EXERCISE TASK 1
Retype the passage of the RP2040 ZX Spectrum emulator description between "RP2040 ZX Spectrum" and "Video demo here.", inclusive.
EXERCISE TASK 2
Continue the RP2040 ZX Spectrum emulator description from the point at which it stops.

─── SOURCE

RP2040 ZX Spectrum emulator
The ZX2040 is a port of Andre Weissflog ZX Spectrum emulator to the Raspberry Pico RP2040, packed with a simple UI for game selection and key mapping to make it usable without a keyboard.
This project is specifically designed for the Raspberry Pico and ST77xx based displays. Our reference device is the Pimoroni Tufty RP2040 display board, but actually the code can run into any Raspberry Pico equipped with an ST77x display and five buttons connected to five different pins. The buttons work as inputs for the four gaming directions (left, right, top, bottom) and the fire button. Please refer to the hardware section for more information.
Video demo here.
pico_set_binary_type(zx copy_to_ram)

──────
─── STORED DATA

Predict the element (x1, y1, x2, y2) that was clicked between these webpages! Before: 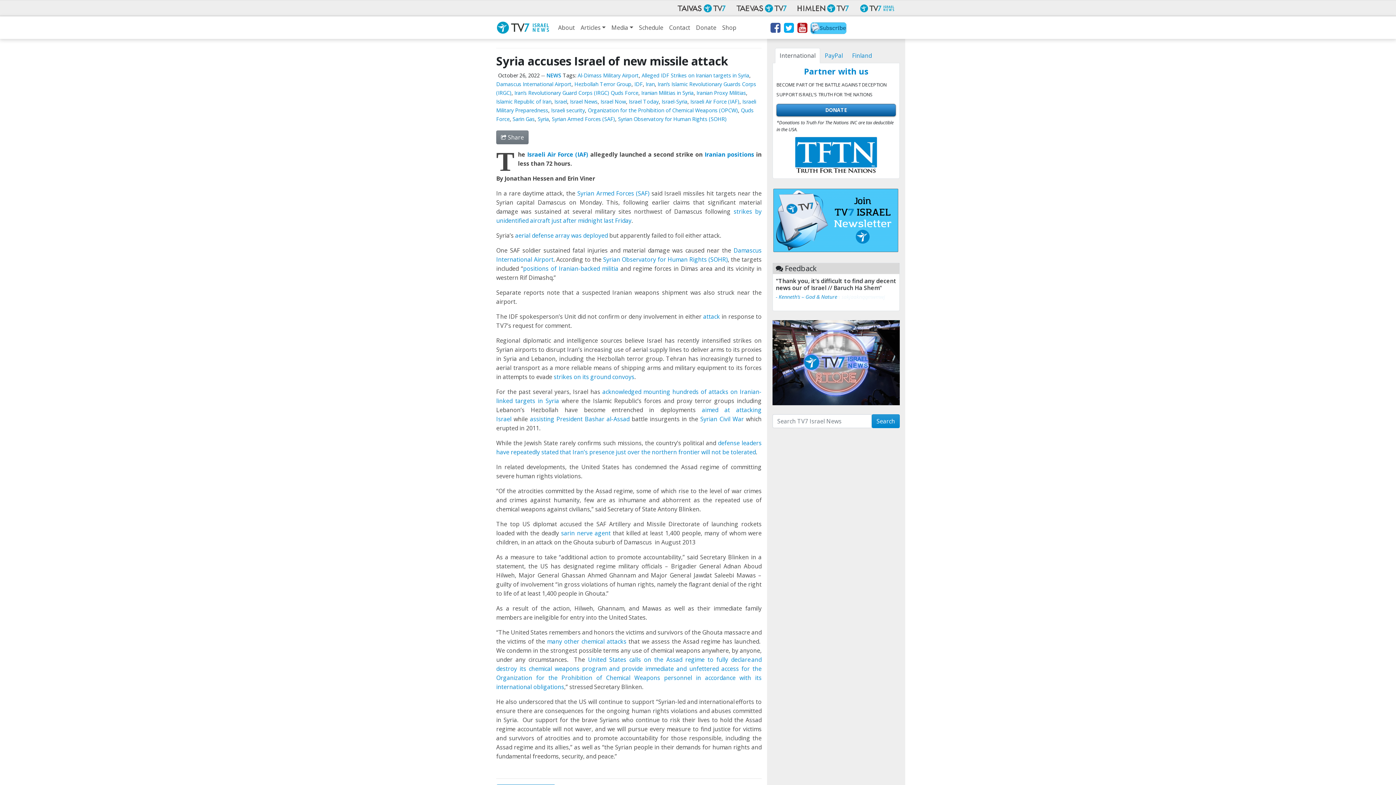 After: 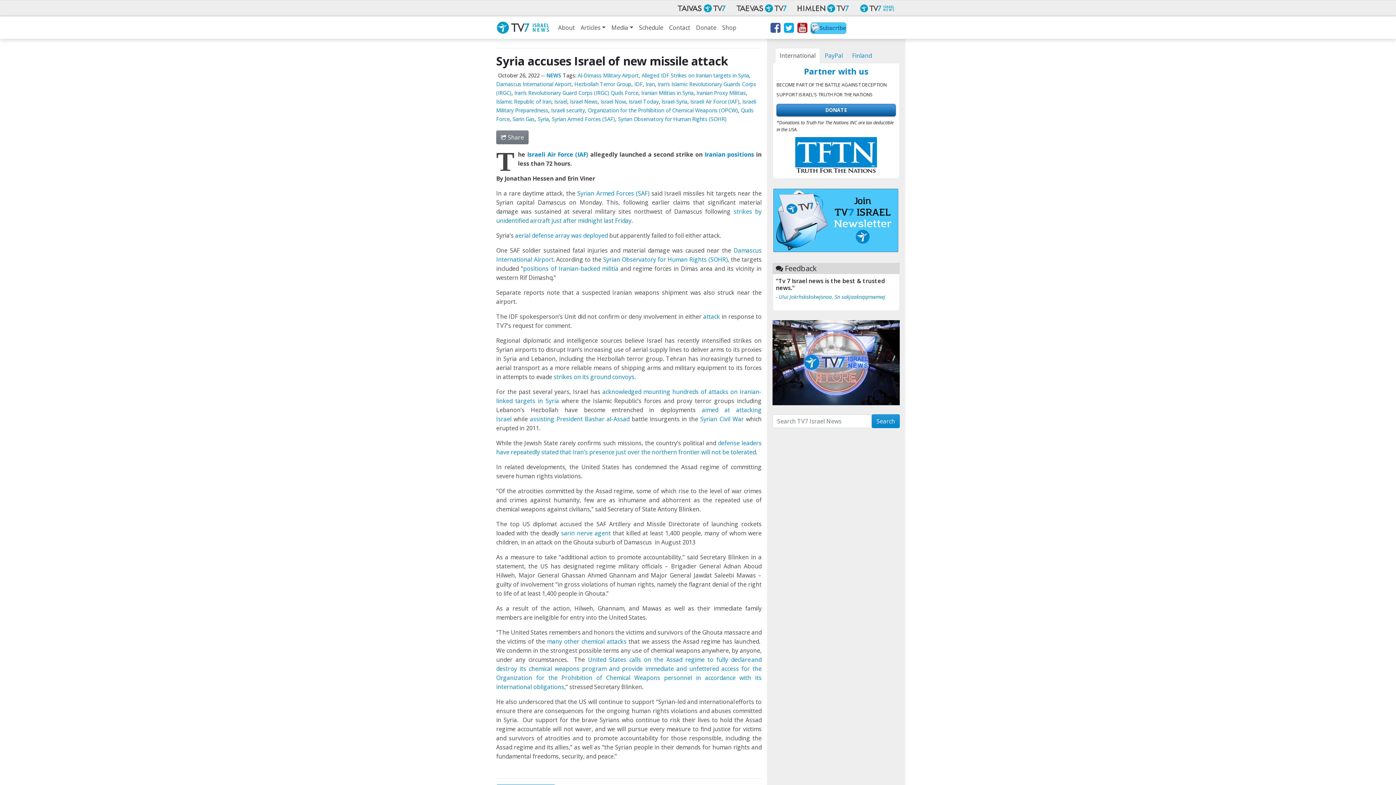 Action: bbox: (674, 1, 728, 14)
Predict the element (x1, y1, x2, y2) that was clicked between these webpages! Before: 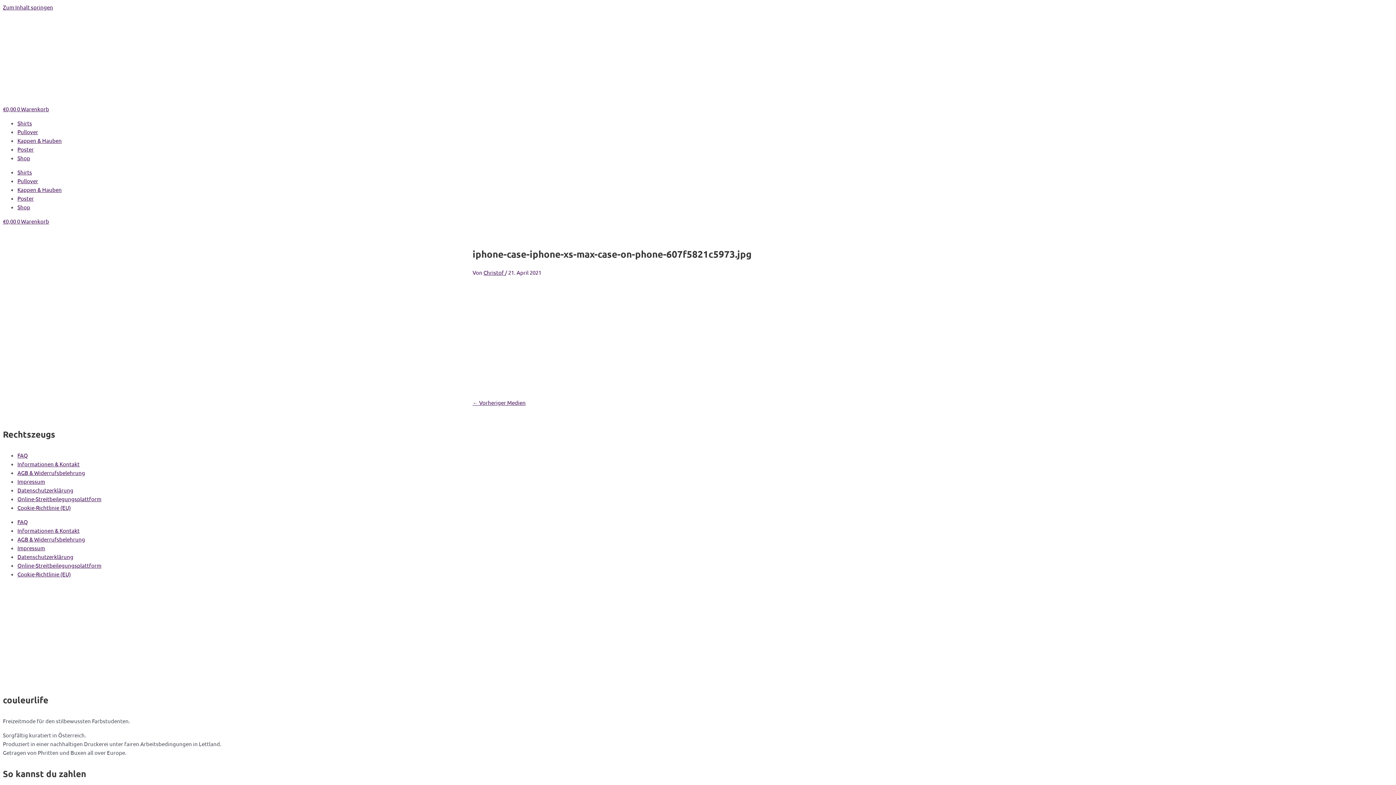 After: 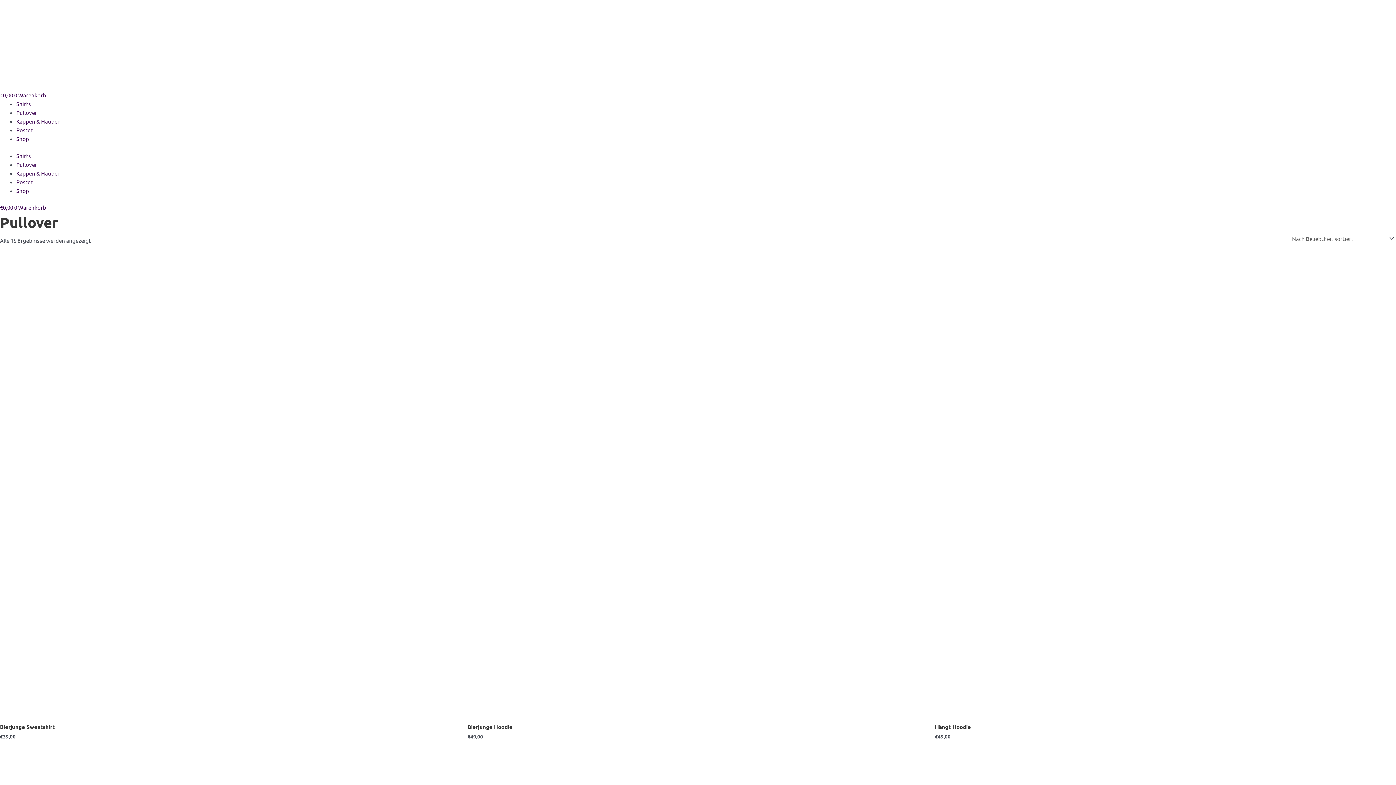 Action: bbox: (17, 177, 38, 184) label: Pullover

──────

REPLY 1
RP2040 ZX Spectrum emulator
The ZX2040 is a port of Andre Weissflog ZX Spectrum emulator to the Raspberry Pico RP2040, packed with a simple UI for game selection and key mapping to make it usable without a keyboard.
This project is specifically designed for the Raspberry Pico and ST77xx based displays. Our reference device is the Pimoroni Tufty RP2040 display board, but actually the code can run into any Raspberry Pico equipped with an ST77x display and five buttons connected to five different pins. The buttons work as inputs for the four gaming directions (left, right, top, bottom) and the fire button. Please refer to the hardware section for more information.
Video demo here.

REPLY 2
in CMakeList.txt
. There are no problems accessing the flash to load games, because the code down-clocks the CPU when loading games, and then returns at a higher overclocking speeds immediately after.The fantastic emulator I used as a base for this project was not designed for very small devices. It was rather optimized for the elegance of the implementation (you have self-contained emulated chips that are put together with the set of returned pins states) and very accurate emulation. To make it run on the Pico, I had to modify the emulator in the following ways:
With this changes, when the Pico is overclocked at 400Mhz (default of this code, with cpu voltage set to 1.3V), the emulation speed matches a real ZX Spectrum 48K. If you want to go slower (simpler to play games, and certain Picos may not run well at 400Mhz) press the right button when powering up: this will select 300Mhz.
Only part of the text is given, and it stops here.